**Material shown:**

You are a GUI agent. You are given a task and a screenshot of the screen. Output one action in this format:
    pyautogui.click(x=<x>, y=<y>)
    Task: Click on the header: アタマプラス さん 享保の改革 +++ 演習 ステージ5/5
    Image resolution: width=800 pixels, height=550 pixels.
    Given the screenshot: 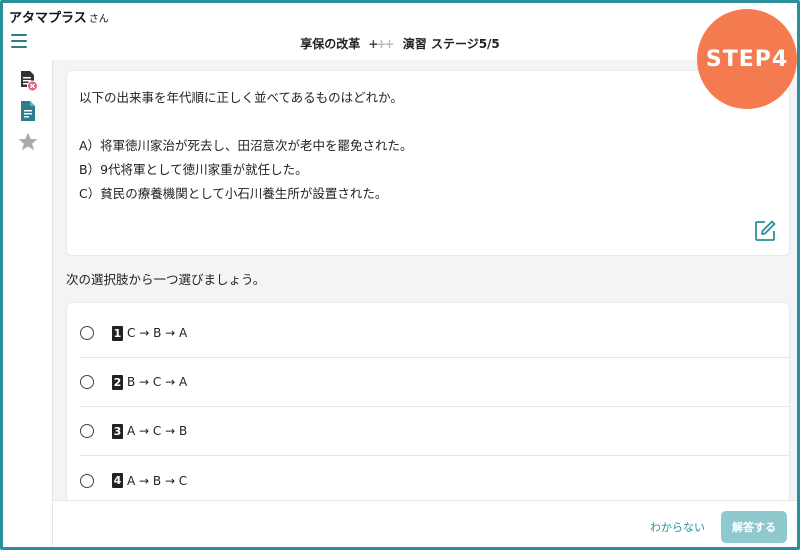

**Activity:**
Lay out the lines of the records above as a numbered list, omitting any blank lines. Leave the pictures out of the answer.

**Solution to this task:**
1. You are a GUI agent. You are given a task and a screenshot of the screen. Output one action in this format:
2.     pyautogui.click(x=<x>, y=<y>)
3.     Task: Click on the header: アタマプラス さん 享保の改革 +++ 演習 ステージ5/5
4.     Image resolution: width=800 pixels, height=550 pixels.
5.     Given the screenshot: 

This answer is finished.